There’s just a rush to make documentaries about everyone and everything these days, allowing many of them to just be minor documentaries. It’s not that they don’t have anything to say, it’s that you perhaps reach a point where the ones that chronicle a person’s life or a specific event in a specific place just become what I would call minor.

“Itzhak” is the very best of what minor documentaries have to offer. It’s brilliantly paced and ebullient, like the titular violinist—Itzhak Perlman—frantically bowing “Flight of the Bumblebee.” Though Perlman is perhaps best known for his contributions to the “Schindler’s List” score, he was something of a rock and roll violinist in the late 80s as well thanks to his performance at the Statue of Liberty’s 100th Anniversary ceremony in 1986.

Like all documentaries, you go either go micro or macro with the subject’s life, and this doc goes micro all the way. It mostly revolves around Perlman’s life today, with some reminiscences of the past sprinkled about. It’s linear, but definitely interested in the highlights, playing like his greatest hits. But I imagine that’s the way it goes when you get to know your subject. You let them guide the story for you in the editing room, and the decision to keep the focus small ultimately helps the film.

Although it does mimic a “greatest hits” style compilation of stories about Perlman’s life and upbringing, it does still pack a few surprises. There’s a revelation in the film, for me at least, involving Perlman and a famous Billy Joel tune that I’ll leave you to discover on your own, but it both surprised and delighted me to find out this urban legend was true.

Alison Chernick is a director who knows a thing or two about chronicling artists and their art, as she did with her first feature film, “No Restraint,” a doc about artist Matthew Barney making a film with his longtime partner Björk.
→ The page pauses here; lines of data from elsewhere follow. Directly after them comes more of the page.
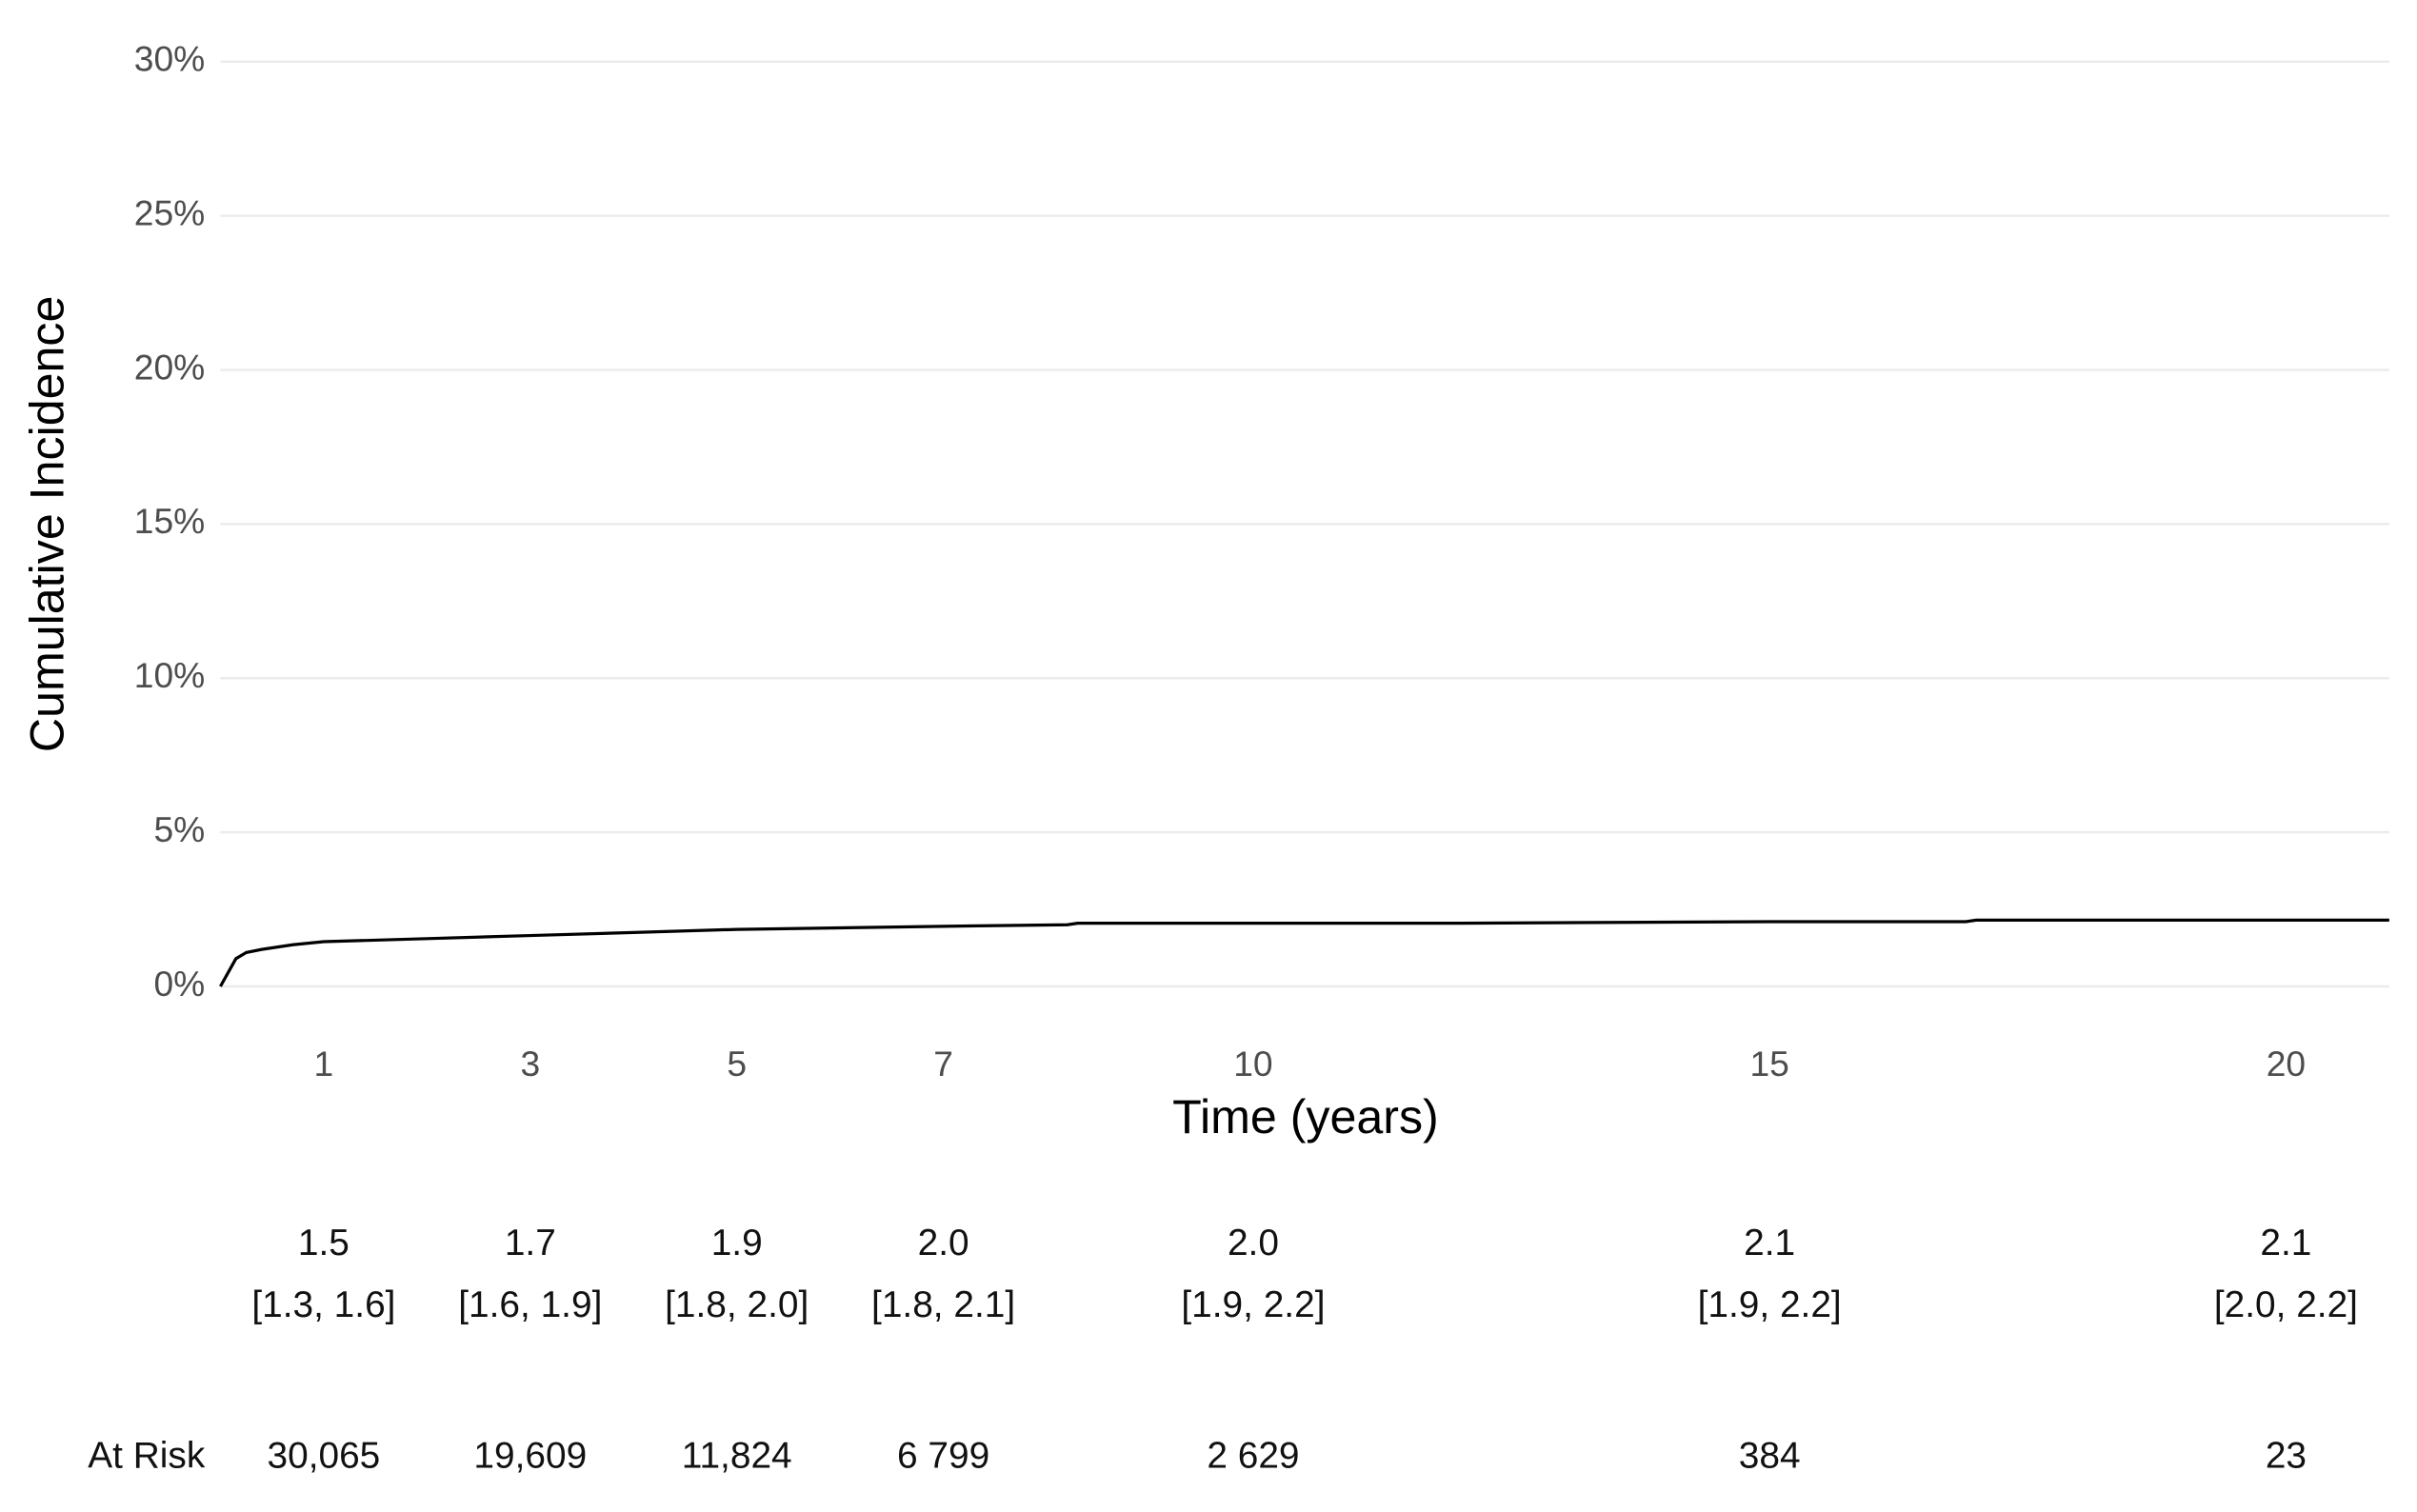 Image resolution: width=2417 pixels, height=1512 pixels. Describe the element at coordinates (323, 1304) in the screenshot. I see `interval: [1.3, 1.6]` at that location.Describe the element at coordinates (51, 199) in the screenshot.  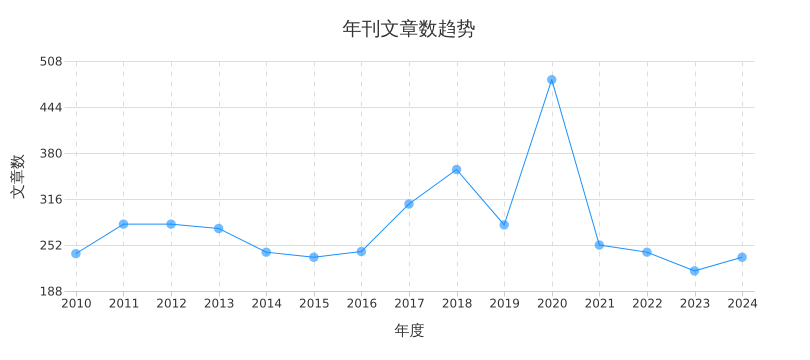
I see `y-tick-label: 316` at that location.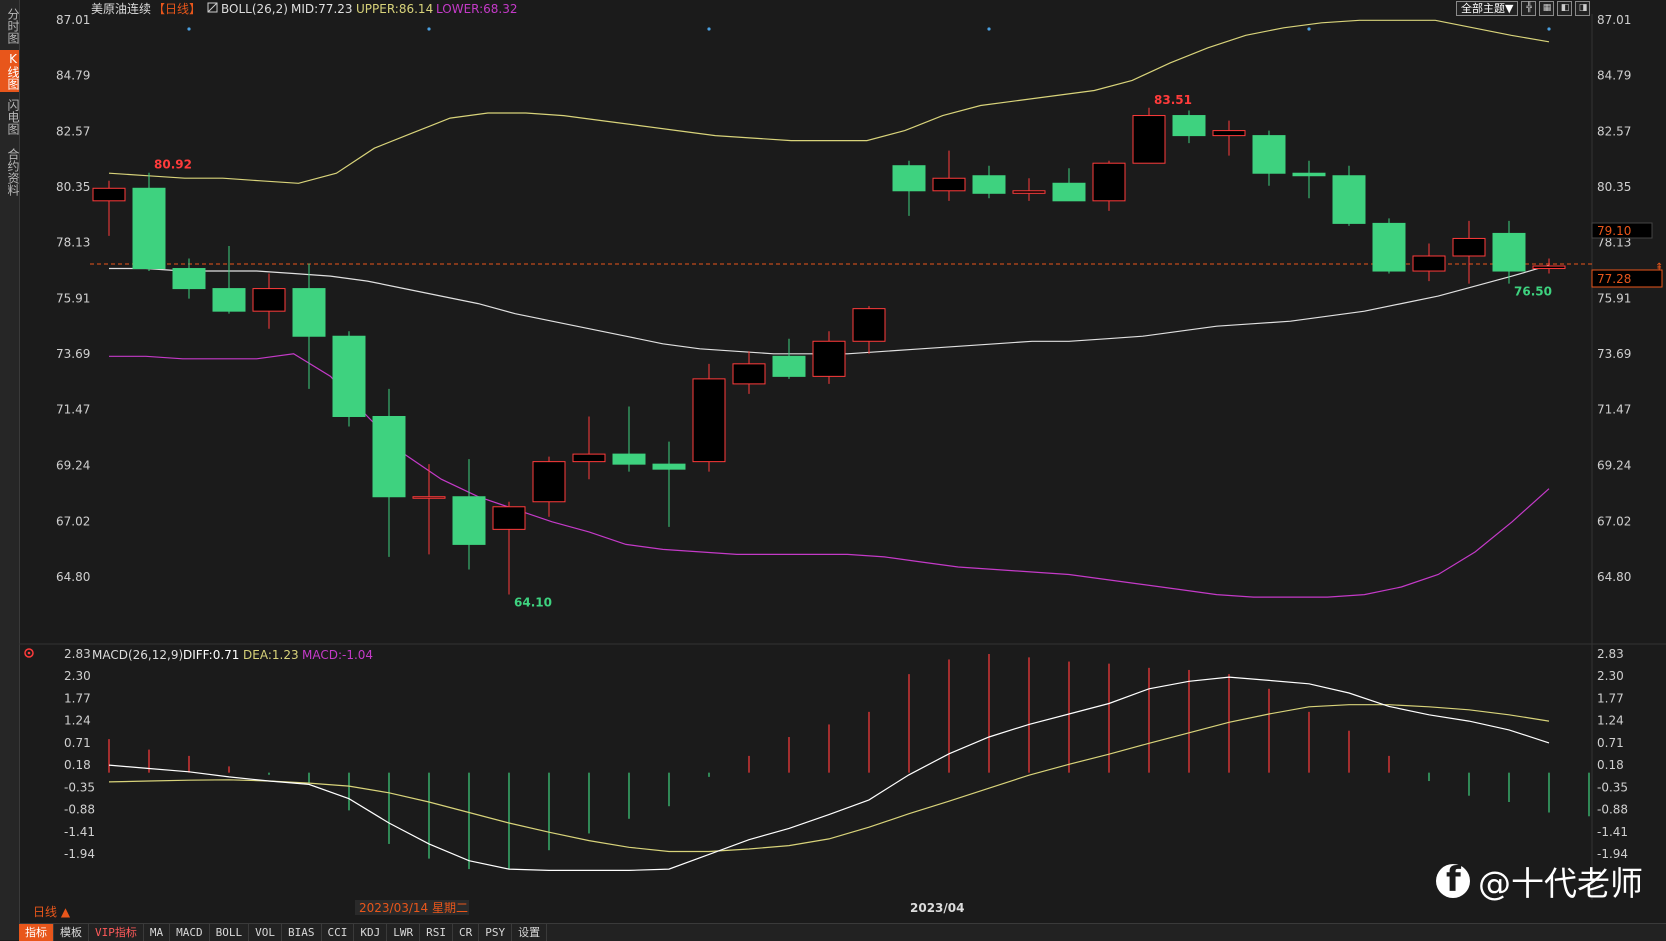 The width and height of the screenshot is (1666, 941). Describe the element at coordinates (1614, 243) in the screenshot. I see `price-tick-right: 78.13` at that location.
Since then she’s made docs with many luminaries, tied together by their eccentricities of choice: Julian Schnabel, Steve McQueen, Pedro Almodovar, Francis Ford Coppola, Rick Rubin, and more.

Here, she’s on the ground with Perlman, and she made the choice to let his natural charisma set the pace. It’s not a choice that will resonate with everyone, and many will likely mourn its lack of depth, but it’s a major minor documentary in every way.